Socorro Rodriguez stopped breast-feeding two-year-old Zaida just last month. Through interpreter Estela Aranda, Rodriguez talked about the breast infection she suffered during the first weeks of nursing. “I called WIC and someone came out (to help),” she said, her toddler in her arms. Another WIC mom said her coach even came over on a Sunday to help her overcome a problem. 

WIC lends its coaches’ experience and support and also equipment, such as breast pumps for working moms. Coaches are matched to new moms according to specific needs such as language, culture, number of children or whether the mom will be returning to work while breast-feeding. 

Even women who come from homes where breast-feeding was commonplace say they welcome the coaching and attention they get from their counselors. “It’s nice to have somebody interested,” said Ido Weiss, who is from Israel, where she said breast-feeding in public is well-accepted, except in the most traditional religious communities. 

Where to breast feed can be a delicate question. Paula Bryant, a peer counselor, former WIC mom and nursing mother, said the program encourages mothers to use a sling in which the baby can be carried and discretely breast-fed. She touts the El Cerrito Target Store, which she says has a comfortable private space for nursing moms. 

Bryant, who gave birth to her first child five years ago when she was 16, said she particularly likes working with young moms. “I needed all the help I could get,” she said of her adolescent motherhood.

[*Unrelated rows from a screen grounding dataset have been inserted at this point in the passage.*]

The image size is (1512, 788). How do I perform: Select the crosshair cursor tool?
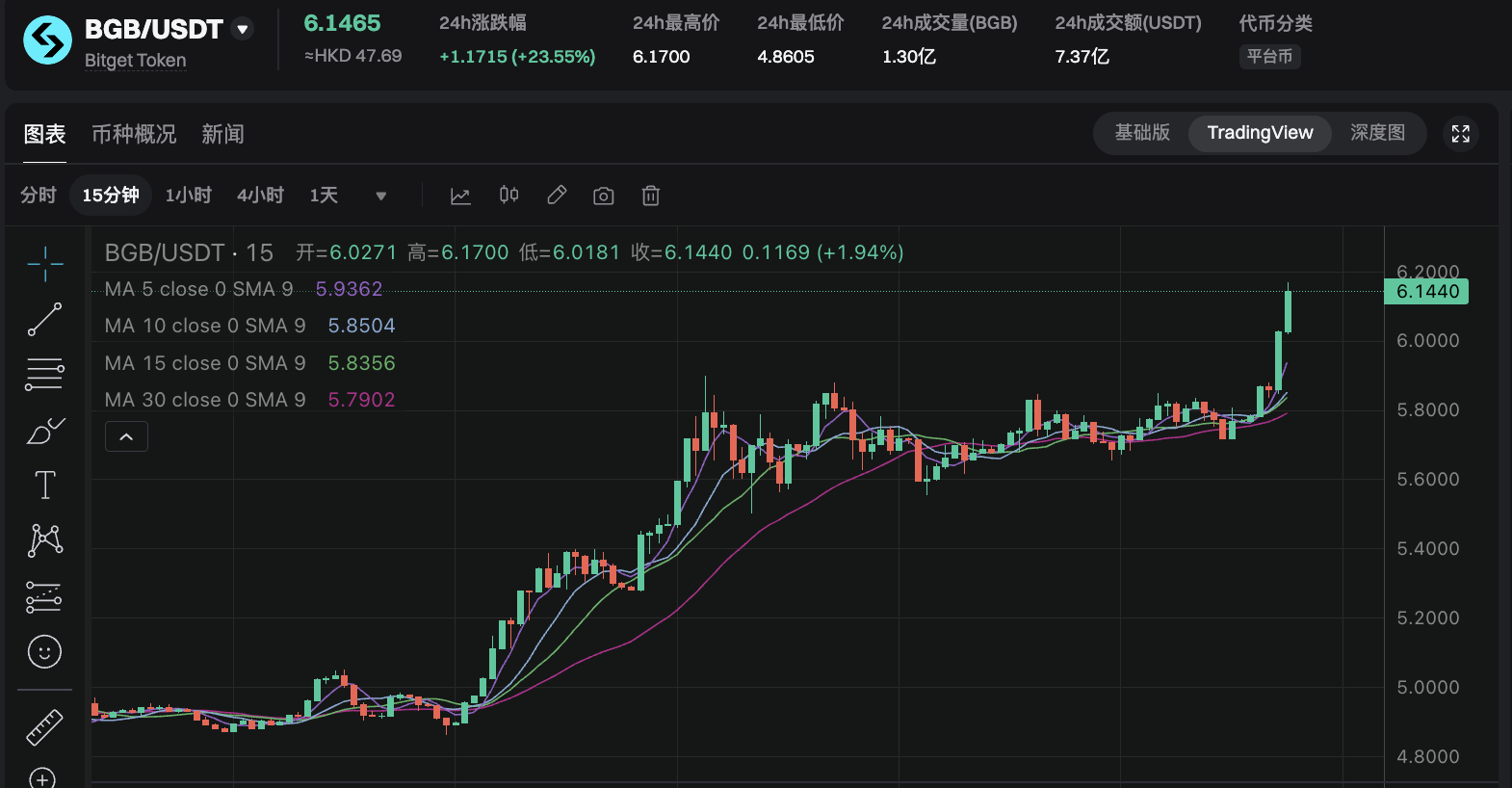click(44, 263)
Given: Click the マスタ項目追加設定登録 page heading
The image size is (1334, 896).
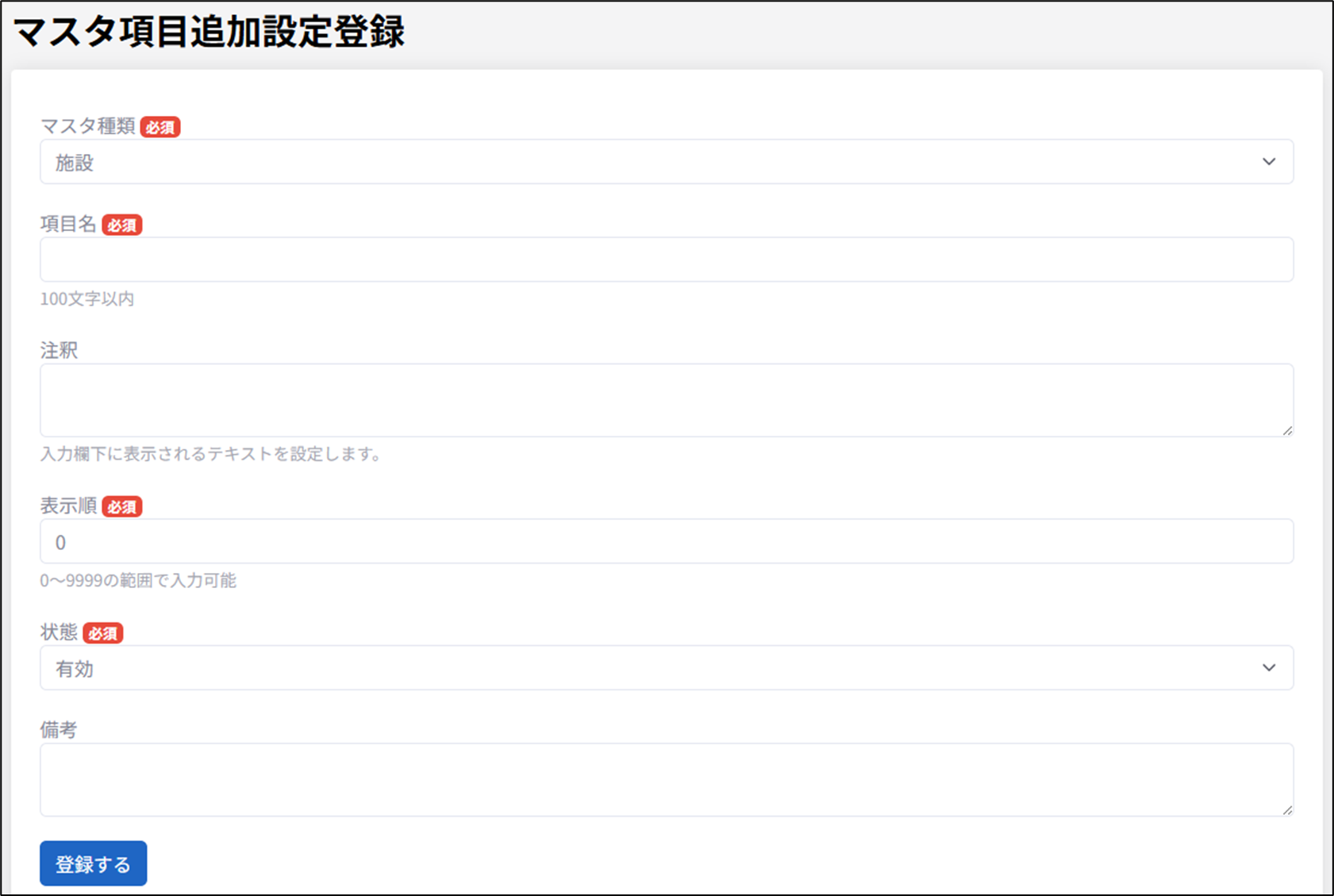Looking at the screenshot, I should (210, 33).
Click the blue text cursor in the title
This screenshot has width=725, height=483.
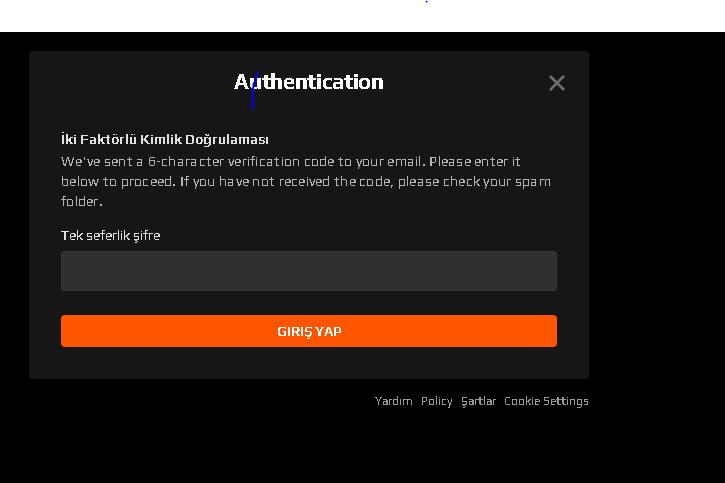coord(253,90)
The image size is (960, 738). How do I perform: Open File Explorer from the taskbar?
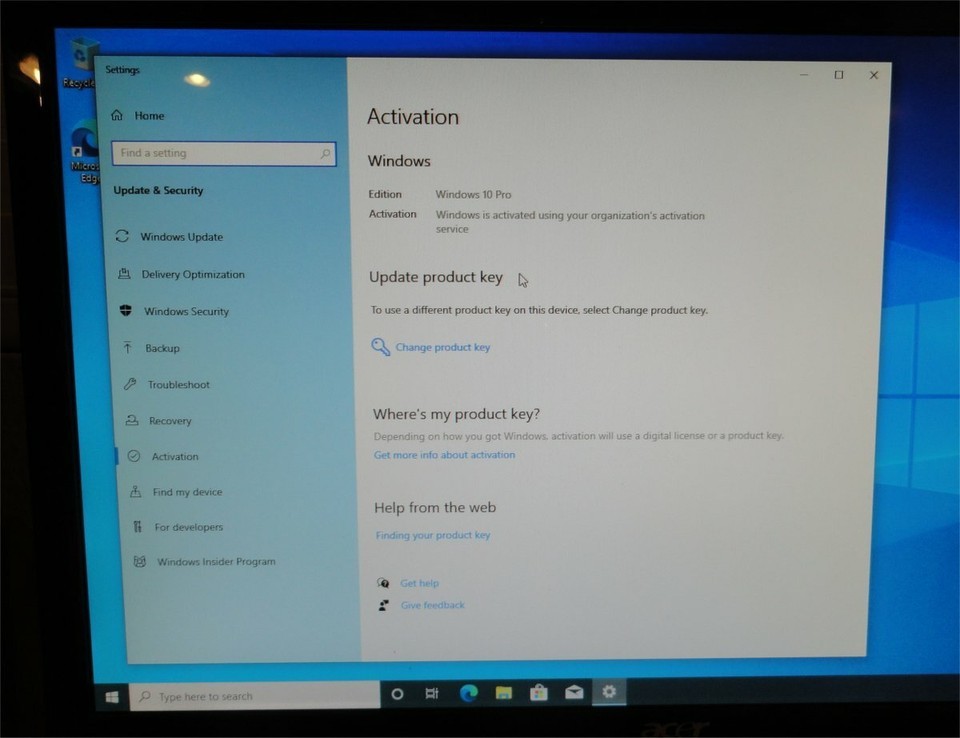[504, 693]
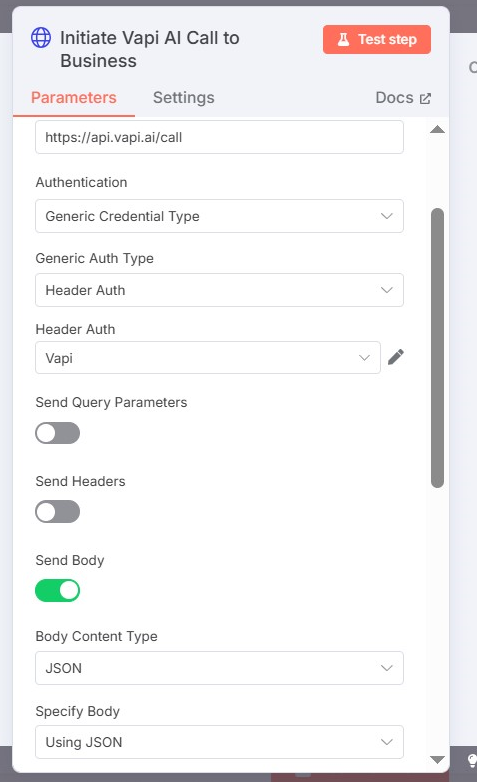Edit the Vapi credential with pencil icon
This screenshot has width=477, height=782.
pos(396,357)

When they understand the benefits breast-feeding has for babies, young mothers will nurse their children, she says. 

Bryant, who is African American, said she has found reluctance in the black community to breast-feed. 

Perinatal Services Coordinator Margaret Thomas, also an African American, says that in the black community the notion of bottles and formula may be linked, in people’s minds, to affluent life-styles and that people may equate breast-feeding to poverty. “There’s not a lot of support for breast-feeding (in the African American community),” she said. 

Thomas added that “for the MTV crowd, breasts are seen as sexual objects.” 

Alexander says, with support for nursing mothers, there is definitely hope. Before the intensive peer counseling program began, some 15 percent of African American mothers in the WIC program nursed their new-borns. After one year of the program, the statistics improved to 24 percent. She expects the numbers will continue to grow. 

Mother-to-be Yvonne Dugue sums up the challenge: “It’s a real natural experience that takes effort and work.”